É preciso tirar o chapéu a Misty, porque logo à primeira canção, “Chlöe”, ele candidata-se a surgir na banda-sonora de um filme de Woody Allen, com trompete em surdina, as escovas, a melodia delicada ao piano (dobrada em órgão lounge), os sopros, o xilofone, as cordas e toda uma profusão de instrumentos que, caso o booklet do disco os enumere a todos em cada canção, a Amazónia sofrerá.

[“Funny Girl”:]

Chlöe and the Next 20th Century não é sempre tão declaradamente cabaré, mas o cabaré cabe bem a Misty – se bem, que logo à segunda canção, fique claro que o seu universo de eleição é o que está mais próximo da música de raiz americana: “Goodbye Mr Blue” podia muito bem ser uma canção de Townes van Zandt, com um dedilhado delicado e uma lindíssima slide-guitar que lhe confere contornos etéreos.

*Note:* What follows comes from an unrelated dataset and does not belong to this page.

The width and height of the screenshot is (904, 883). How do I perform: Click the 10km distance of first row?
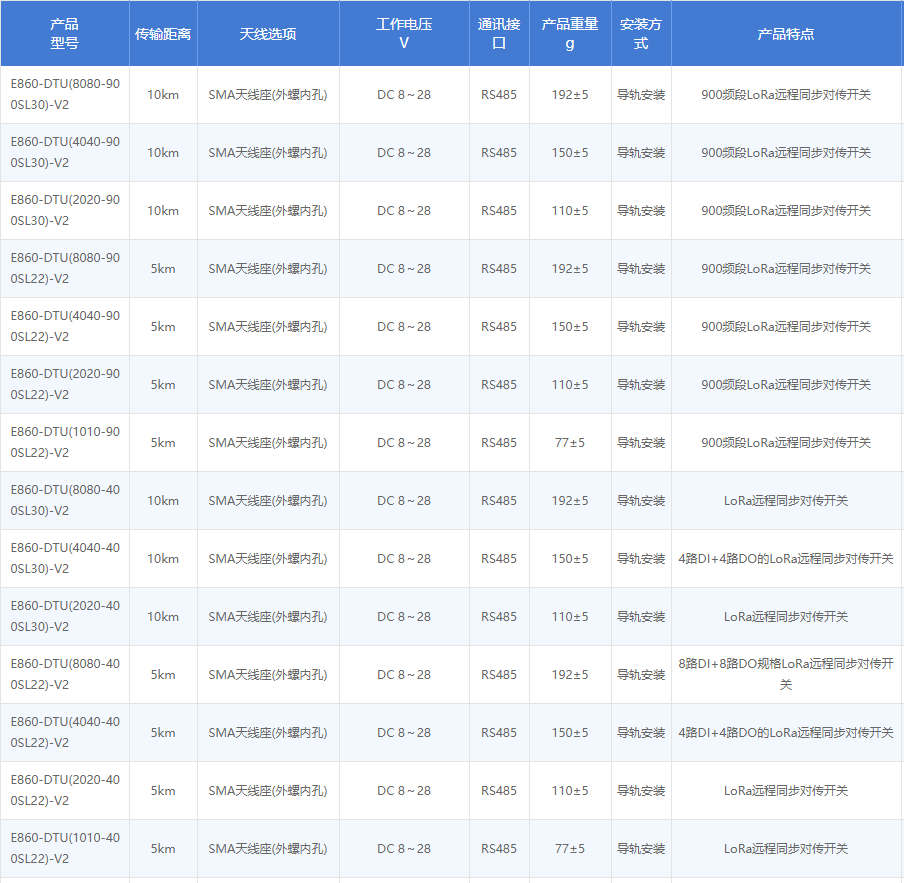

Estes são os dois polos mais extremados de Chlöe and the Next 20th Century e o resto do disco decorre entre estes extremos.

“Kiss Me”, a abordagem de Misty à canção de amor clássica americana (tal como foi cristalizada musicalmente por Randy Newman, mas apenas musicalmente, que em termos de palavras Newman é demasiado sarcástico para a maior parte dos palatos) irá certamente dar cabo de uns corações; pelo mesmo caminho vai “Funny Girl”, que é mais Judy Garland do que Garland alguma vez foi, enquanto “Buddy’s Rendezvous” é Tom Waits do início chapado e a pedir processo por plágio.

[ouça “Chlöe and the Next 20th Century” na íntegra através do Spotify:]

Ocasionalmente, Misty pousa o mel ou, pelo menos, agita-o: “Q4” podia ser ser uma canção dos Divine Comedy; “Only a fool” volta a ter um travo country; Olvidado, pese embora as cordas, tem um balanço quase bossa. Mas o travo distintivo de Chlöe and the Next 20th Century é que tanto pode ser ouvido junto à piscina, na companhia de Daiquiris, como no elevador e no bar do hotel – ou até mesmo no quarto, sozinhos, abandonados, com pena de nós próprios, forever alone.

Tenho uma teoria sobre Father John Misty: ele nunca fez um disco perfeito do princípio ao fim, mas também não sabe fazer um mau disco – tem demasiada pinta para isso, demasiada lata e é a lata que o torna convincente seja qual for o papel que assuma. No caso, e como diria Barney Stinson, “suit up”.